I am interested in what you get in this CSS benchmark and please also mention the hardware, the operating system and the version of your browser.


----------



## igralec84 (Dec 17, 2022)

Ryzen 7950X @ 5.5ghz (PBO +100, CO -12)
2x16 GB DDR5 5600 CL40 @ 6000 CL30
RTX 4090
1TB WD black pcie4
Win 11, FF 108.0





Chrome got 64 and Edge got 66.


----------



## SchumannFrequency (Dec 18, 2022)

It is a test on the same hardware:
*Intel i3-3240 *_@ 3.392GHz + 4GB RAM @1600MHZ *single channel *+ NVIDIA GTX 650 1GB + EVO 850 500GB_
The CPU is an old dual-core, not a quad-core.
Clear Linux is apparently one version behind Firefox compared to FreeBSD 12.3, so this is _version 107_ of Firefox.

This Linux distro is not always faster than FreeBSD in StyleBench in every run. It has fluctuations in the results and it can beat FreeBSD, but not in every test run of StyleBench.

I had also tested AlmaLinux because by some benchmarks I had seen it should be almost as fast as Clear Linux.
This is not the case in reality. AlmaLinux is significantly slower than FreeBSD and Clear Linux in both StyleBench and Speedometer in Firefox.

I tried the benchmark a few more times and this is the highest result I've been able to get on Clear Linux:



This CPU is currently only 24 degrees warm in idle.
I suspect I could give the CPU an overclock and then I should get around 67 in StyleBench.


----------



## The King (Dec 18, 2022)

Looks like what browser you use can make a big difference. 5800X stock Windows 10. 21H2

Firefox 108.1 (People who use Firefox do have better style )

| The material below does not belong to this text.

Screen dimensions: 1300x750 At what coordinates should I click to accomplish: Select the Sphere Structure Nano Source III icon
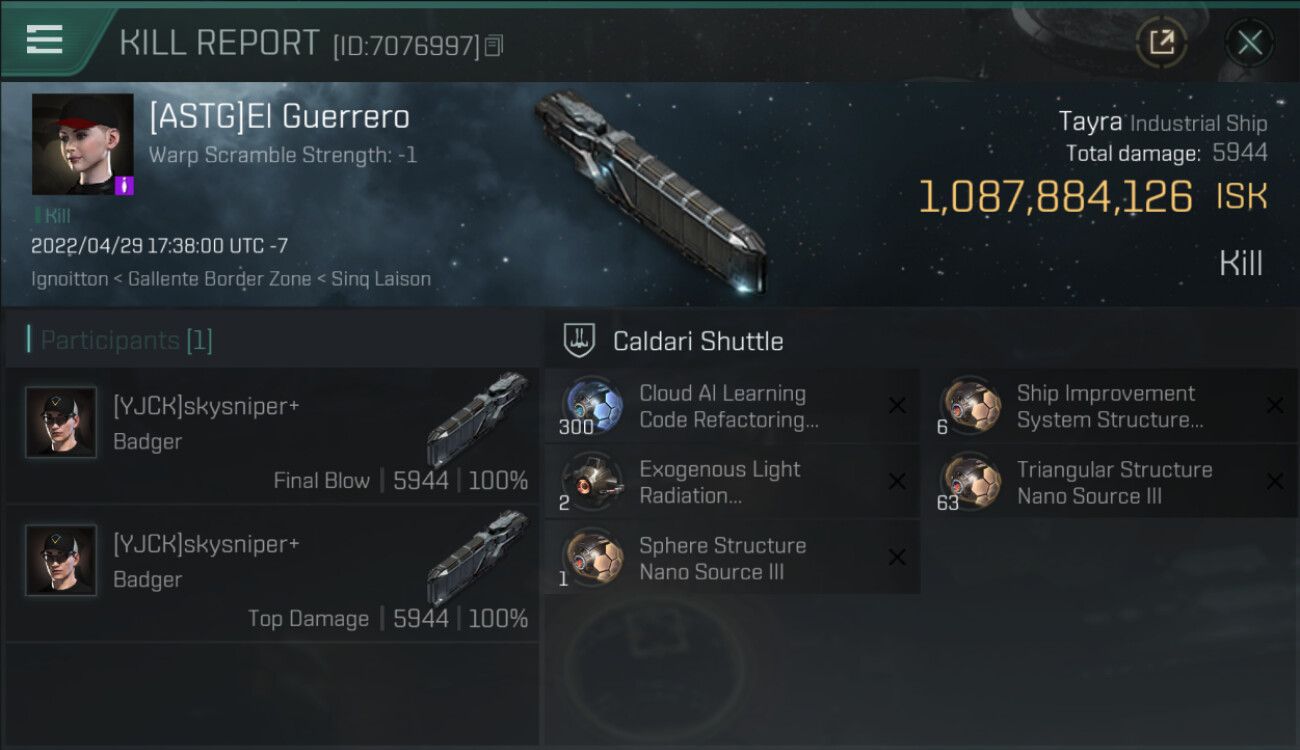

Edge Version 108.0.1462.46


----------



## SchumannFrequency (Dec 18, 2022)

The King said:


> Looks like what browser you use can make a big difference. 5800X stock Windows 10. 21H2



That's true, my general observation is that Chromium-based browsers are faster in benchmarks testing pure JavaScript. (Speedometer, JetStream 2, ARES-6, etc) 

Firefox is faster in the following benchmarks: 
_CSS_: https://perftest.netlify.app/stylebench/
_HTML 5_: https://testdrive-archive.azurewebsites.net/Performance/Chalkboard/Default.html
_HTML5 + JS_: https://www.kevs3d.co.uk/dev/canvasmark/
_HTML5, JavaScript, WebAssembly_: https://www.principledtechnologies.com/benchmarkxprt/webxprt/

WASM performance is also an area where Firefox is currently faster than Chromium (in some areas).


----------



## Imouto (Dec 18, 2022)

i7 4790K stock
Manjaro default governor
Firefox 108.0

Score: 94.1 +-3.2


----------



## SchumannFrequency (Dec 18, 2022)

I have reopened Firefox on Clear Linux and it says it is up to date. (version 108.0.1) I think this explains the large fluctuations I saw during my previous benchmarks on Clear Linux. The system was probably updating during the first benchmarks I did. This probably used up some of the CPU which caused me to score lower. Now when I run the benchmarks again the results are much more consistent, averaging around 57 (on Clear Linux). Clear Linux is then the fastest in this benchmark. FreeBSD sits between Clear Linux and AlmaLinux. And AlmaLinux is the slowest.


----------



## Morgoth (Jan 3, 2023)




----------



## lightning70 (Jan 3, 2023)

What exactly does this test measure?


----------



## QuietBob (Jan 3, 2023)

lightning70 said:


> What exactly does this test measure?






This is my hip-o-meter:



Waterfox G5.1.1 (based on Firefox 102) with the system in my profile.


----------



## SchumannFrequency (Monday at 4:35 PM)

My youngest sister has an iPhone 13 and I benchmarked it yesterday and it scores 50.9 in this StyleBench test.
In FreeBSD 13.1 and Firefox I now score around 51 so that is quite remarkable. 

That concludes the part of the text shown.